======== Source material

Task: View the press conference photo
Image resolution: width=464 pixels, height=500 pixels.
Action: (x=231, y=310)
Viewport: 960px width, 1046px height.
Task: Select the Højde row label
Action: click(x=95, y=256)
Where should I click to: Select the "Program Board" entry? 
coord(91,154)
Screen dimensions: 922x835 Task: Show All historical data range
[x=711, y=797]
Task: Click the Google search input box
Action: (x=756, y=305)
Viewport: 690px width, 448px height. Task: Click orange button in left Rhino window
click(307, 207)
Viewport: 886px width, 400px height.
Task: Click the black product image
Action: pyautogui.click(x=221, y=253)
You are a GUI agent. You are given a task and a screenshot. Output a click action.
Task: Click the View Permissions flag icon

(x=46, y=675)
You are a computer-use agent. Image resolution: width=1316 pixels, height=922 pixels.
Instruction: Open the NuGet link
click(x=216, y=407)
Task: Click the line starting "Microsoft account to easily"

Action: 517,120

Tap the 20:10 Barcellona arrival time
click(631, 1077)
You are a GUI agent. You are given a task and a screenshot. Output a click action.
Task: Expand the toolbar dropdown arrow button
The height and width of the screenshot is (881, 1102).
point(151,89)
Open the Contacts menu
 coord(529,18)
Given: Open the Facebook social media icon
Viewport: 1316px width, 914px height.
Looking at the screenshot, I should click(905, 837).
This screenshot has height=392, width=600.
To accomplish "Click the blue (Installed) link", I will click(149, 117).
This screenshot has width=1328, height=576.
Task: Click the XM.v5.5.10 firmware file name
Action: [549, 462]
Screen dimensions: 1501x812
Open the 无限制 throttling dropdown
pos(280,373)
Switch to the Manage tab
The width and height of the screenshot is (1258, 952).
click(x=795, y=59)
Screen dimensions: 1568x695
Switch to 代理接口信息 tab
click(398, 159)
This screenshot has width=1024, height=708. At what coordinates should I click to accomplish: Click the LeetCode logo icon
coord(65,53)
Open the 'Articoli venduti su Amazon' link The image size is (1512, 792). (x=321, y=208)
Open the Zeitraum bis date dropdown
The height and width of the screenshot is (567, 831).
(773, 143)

================

Please write out, exactly as they appear, only the lines from the one holding "The height and width of the screenshot is (881, 1102)." through the end of the data.

The height and width of the screenshot is (881, 1102).
point(151,89)
Open the Contacts menu
 coord(529,18)
Given: Open the Facebook social media icon
Viewport: 1316px width, 914px height.
Looking at the screenshot, I should click(905, 837).
This screenshot has height=392, width=600.
To accomplish "Click the blue (Installed) link", I will click(149, 117).
This screenshot has width=1328, height=576.
Task: Click the XM.v5.5.10 firmware file name
Action: [549, 462]
Screen dimensions: 1501x812
Open the 无限制 throttling dropdown
pos(280,373)
Switch to the Manage tab
The width and height of the screenshot is (1258, 952).
click(x=795, y=59)
Screen dimensions: 1568x695
Switch to 代理接口信息 tab
click(398, 159)
This screenshot has width=1024, height=708. At what coordinates should I click to accomplish: Click the LeetCode logo icon
coord(65,53)
Open the 'Articoli venduti su Amazon' link The image size is (1512, 792). (x=321, y=208)
Open the Zeitraum bis date dropdown
The height and width of the screenshot is (567, 831).
(773, 143)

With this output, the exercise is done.